I once read that Gaea means Mother Earth, which is fitting because the Ancient Greeks worshipped their land’s natural products—none more than the olive tree. While Gaea hasn’t been around as long as Greek civilization, it has been serving international markets since 1995. The company was founded upon the finding that Greek agricultural food products are inherently high in quality, but low in international representation. So the company harvested the traditional way and sent it across the seas to our local markets.

Tuesday, August 4, 2015

Editor’s Pick: Just Cook Foods


By way of the seasoning blend, one kitchen can take a trip around the world in the span of 7 days. One week of easy-to-prepare meals are twisted, uprooted, changed and variabled in every which way through the spice blends and rubs of the world. What was one day a Southern Indian-inspired chicken dish with curry flavors is a smoky Texas-barbecue inspired chicken dish of the ancho-chili variety the next. But what makes one line of spice blends different than the rest? At Just Cook Foods, I found out one night surrounding my stove, a modern spin is put on traditional spices—from herbed coffee rubs to a mole influenced taco rub, an elaborate dinner party for one was awaiting. This night’s dinner would be of the Spanish variety.

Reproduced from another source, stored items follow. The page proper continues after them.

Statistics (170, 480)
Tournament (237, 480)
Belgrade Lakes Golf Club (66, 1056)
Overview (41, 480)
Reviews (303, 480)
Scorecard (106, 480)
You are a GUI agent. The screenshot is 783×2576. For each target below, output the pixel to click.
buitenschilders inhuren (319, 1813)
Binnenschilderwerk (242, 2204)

Your typical taco night blend is one that might not set off any sparks—the packets of seasoning for ground beef and taco Tuesdays tend to be pretty dull, and I find myself mixing and matching my own. Twist off the top of the Just Cook Taco Night Blend, influence by the kick of traditional mole flavors, and your eyes will open wide. The traditional flavors of chile powder and cumin combine here with a twist of chocolate, nutmeg and cinnamon and add tremendous flavor to chicken, turkey, ground beef and more. Or seriously consider the power of this spice blend on your average vegetable—it’s a stress free way to add impressive flavor with little fuss.


The Any Day Chicken Blend is another that I’d stock my pantry with. Bursts of orange. A hint of cardamom, and accents of lavender and sage add personality and a modern touch to a chicken dish that might otherwise find itself on the basic scale. I roasted chicken with grape tomatoes, potatoes and sprig vegetables, and the dish was something I could eat every day.